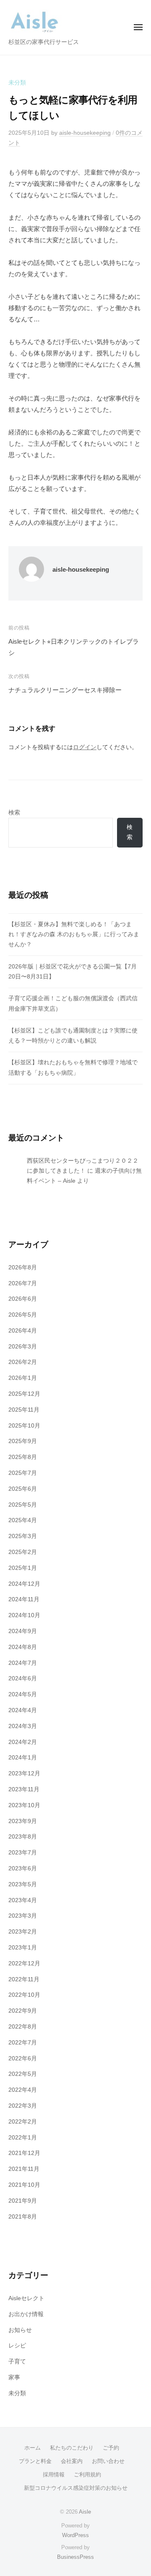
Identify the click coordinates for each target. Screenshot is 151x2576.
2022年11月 (23, 1979)
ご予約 (111, 2448)
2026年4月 (22, 1331)
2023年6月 (22, 1868)
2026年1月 (22, 1378)
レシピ (17, 2345)
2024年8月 (22, 1647)
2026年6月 (22, 1299)
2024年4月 (22, 1710)
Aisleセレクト (26, 2298)
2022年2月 (22, 2122)
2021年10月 (24, 2185)
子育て (17, 2361)
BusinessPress (75, 2557)
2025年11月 (23, 1410)
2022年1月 (22, 2137)
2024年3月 (22, 1726)
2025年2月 (22, 1552)
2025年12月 (24, 1394)
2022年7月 (22, 2042)
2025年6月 (22, 1489)
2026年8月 (22, 1267)
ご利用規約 (87, 2474)
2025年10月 (24, 1426)
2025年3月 (22, 1536)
--------------------
■ **REQUIRED WORK**:
Nothing but the lines from the one containing "2024年3月 (22, 1726)" through the end of the entries belongs in the answer; repeat them exactly.

■ **ANSWER TO THE PROBLEM**:
2024年3月 (22, 1726)
2025年2月 (22, 1552)
2025年12月 (24, 1394)
2022年7月 (22, 2042)
2025年6月 (22, 1489)
2026年8月 (22, 1267)
ご利用規約 (87, 2474)
2025年10月 (24, 1426)
2025年3月 (22, 1536)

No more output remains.